Benny More (Courtesy of the Museum of Latin American Art)
One of the most recognizable recordings by the late iconic Cuban singer Benny More is the song “Castellano que bueno baila used” (Castellano, how good you dance) which he dedicated to the trombone player of his big band Generoso Jimenez. Other lines from this song include “Generoso, how good you play” and “Generoso, how good you sing”. Since he never learned to write music, More would hum tunes to Jimenez who would then write them in a musical format.

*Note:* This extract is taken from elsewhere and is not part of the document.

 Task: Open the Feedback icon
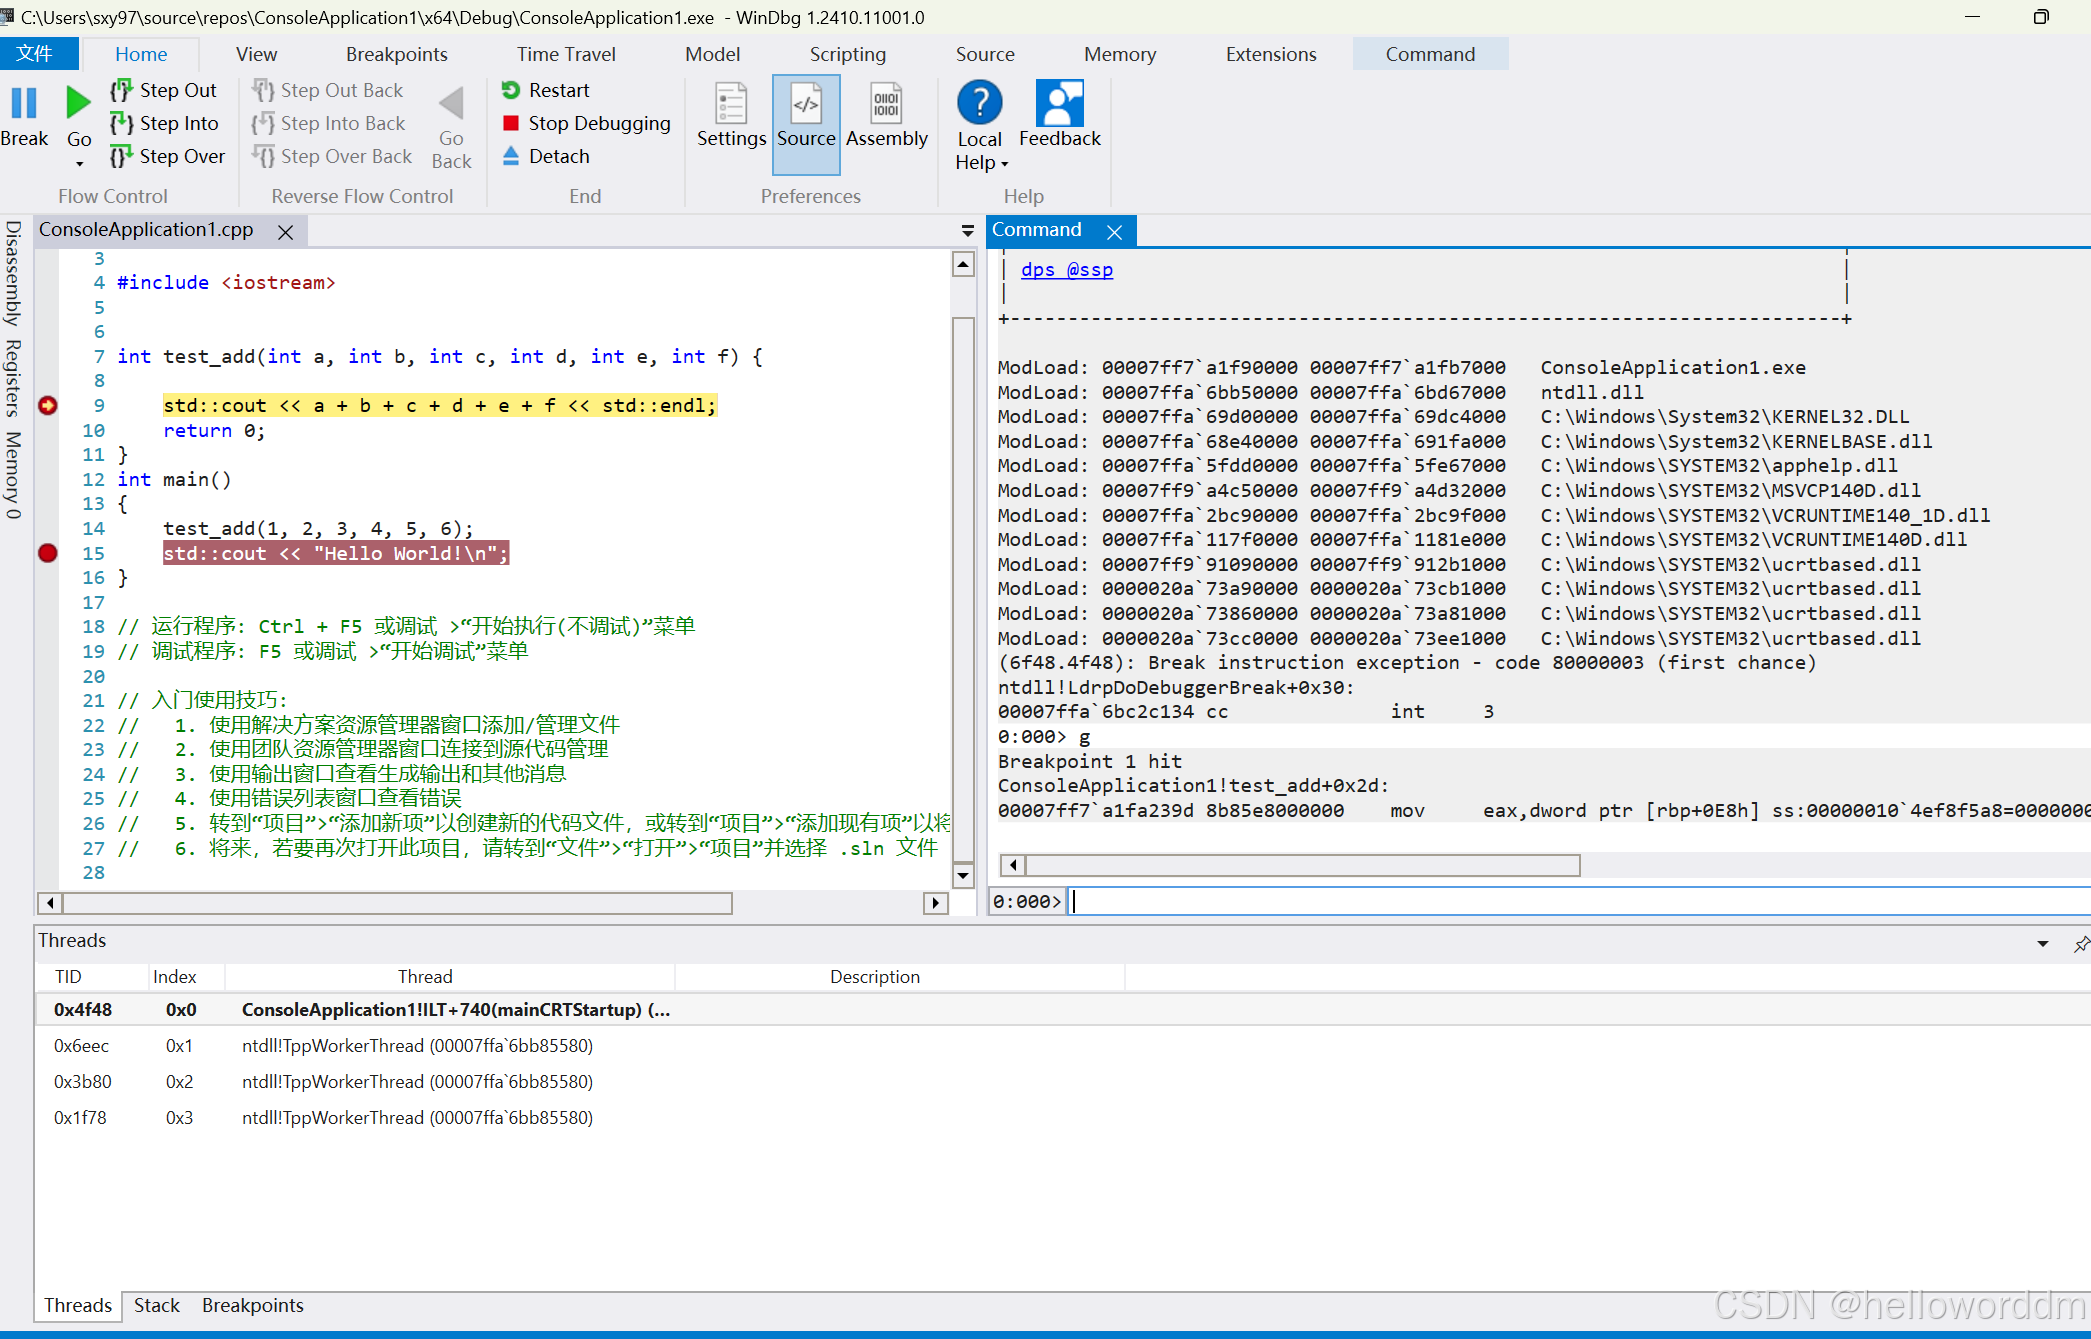(1059, 104)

On Sunday, September 8th at the beautiful sculpture garden of the Museum of Latin American Art (MoLAA), the last of the Afro-Cuban Music Concert series produced by Peruvian-born Guido Herrera (Yambu Productions) was dedicated to the music of More who was also known as “El Beny” (The Beny) or “El Barbaro del Ritmo” (The amazing one of Rhythm). Like the lines of his song, it was an afternoon of great dancing, playing and singing.
Benny Moré (Bartolomé Maximiliano Moré Gutiérrez, August 24 1919 – February 19, 1963), is probably the most recognized and revered popular music artist that has ever come out of Cuba. He mastered most genres of Cuban music and fused them into a big band sound with his Moré’s Banda Gigante in the early 1950’s after appearing as lead singer with other famous Cuban groups such as Trio Matamoros, Perez Prado and Orquesta Aragon amongst others.
The orchestra for Sunday evening was headed by Cal State LA professor Paul De Castro and featured Dutch percussionist Lucas van Merwijk, Cuban-born musician Calixto Oviedo and the CSULA Afro-Latin Ensemble big band made up of 2/3 of current and former music students with the rest local professionals. Joining them on vocals were Cuban-born singers Iris Cepeda, George Balmaseda and Lilly Centeno. Big Kudos to professor Paul De Castro for including a female bongo player who was in fine form and a role model for other young female musicians.
The two set program was a mix of music by More along with songs made famous by others big band artists including Cuban mambo pioneer Machito and Antonio Machin amongst others. The beautiful and statuesque Lilly Centero, who is a mix of Celia Cruz and Whitney Houston belted out a great rendition o “Yiri-bon” while the well rehearsed orchestra balanced the jazz influence with the Afro-Cuban roots. A veteran musician, George Balmaseda who possesses the style, range and detail of a great “sonero” (master singer) got dancers on the floor in all of his numbers.
One of the highlights of the second set was when percussionist Lucas van Merwijk, and Calixto Oviedo began a “conversation” between the congas and drums which was improvised and shear magic. Later these masters were joined by an ex-member of the Cuban fusion group Arte Mixto, Iris Cepeda who delighted the audience with her powerful voice and renditions of songs made famous by More such as “Mata Siguaraya” (Siguaraya bush) and the previously mentioned “Castellano que bueno baila usted”!
The capacity crowd at the MoLAA courtyard enjoyed not just the music but celebrated Hispanic Heritage month (September 15 to October 15) along with producer and radio personality Guido Herrera who closed a very successful 3-concert series. Hopefully Yambu Productions and MoLAA will continue the tradition next summer with more great singing, great playing and great dancing!